Wie gut das Recycling und die Wiederverwertung der unterschiedlichen Müllsorten funktioniert, hängt auch davon ab, wie konsequent Verbraucherinnen und Verbraucher trennen. Sogenannte Fehlwürfe, wie falsch sortierte Gegenstände genannt werden, behindern und verteuern den Recycling-Prozess, denn sie machen eine aufwendige nachträgliche Sortierung nötig. Insgesamt gelingt die Mülltrennung heute allerdings wesentlich besser als noch zu Beginn. Jedes neue System benötigt etwas Zeit, um angenommen zu werden. Was vielen anfangs kompliziert erscheint, ist wenig später selbstverständlich.

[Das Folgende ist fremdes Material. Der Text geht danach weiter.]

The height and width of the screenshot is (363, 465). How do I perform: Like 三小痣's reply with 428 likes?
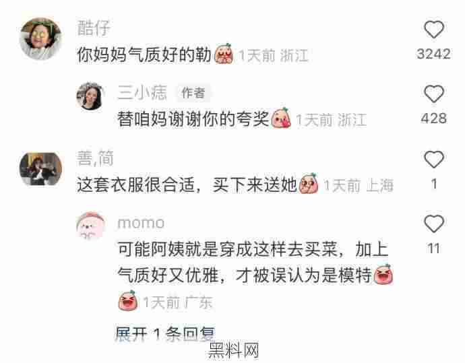click(x=434, y=94)
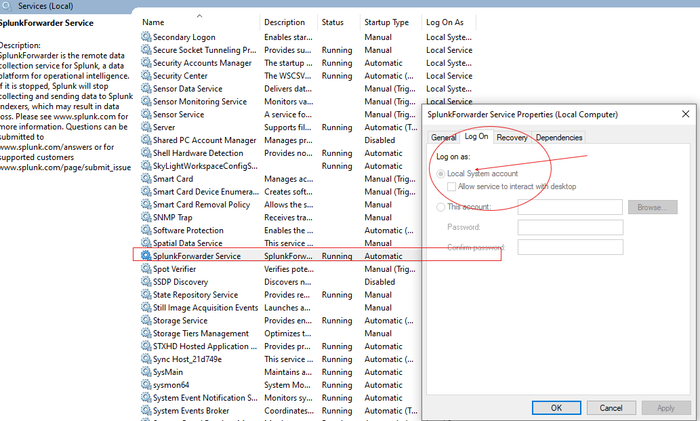The width and height of the screenshot is (700, 421).
Task: Select the Storage Service gear icon
Action: pos(146,321)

Aus Biomüll wird Kompost und Biogas
Seit einigen Jahren sieht der Gesetzgeber vor, dass auch der Abtransport von Biomüll aus Privathaushalten organisiert wird. Denn in Gemüseresten steckt jede Menge Energie. Die biologisch abbaubaren Abfälle werden meist mittels Gärung für die Biogas-Gewinnung oder als Kompost genutzt. Doch es ginge noch besser: Bis zu 70 Prozent des Biomülls landen immer noch in der Restmülltonne und damit zumeist in der Verbrennung.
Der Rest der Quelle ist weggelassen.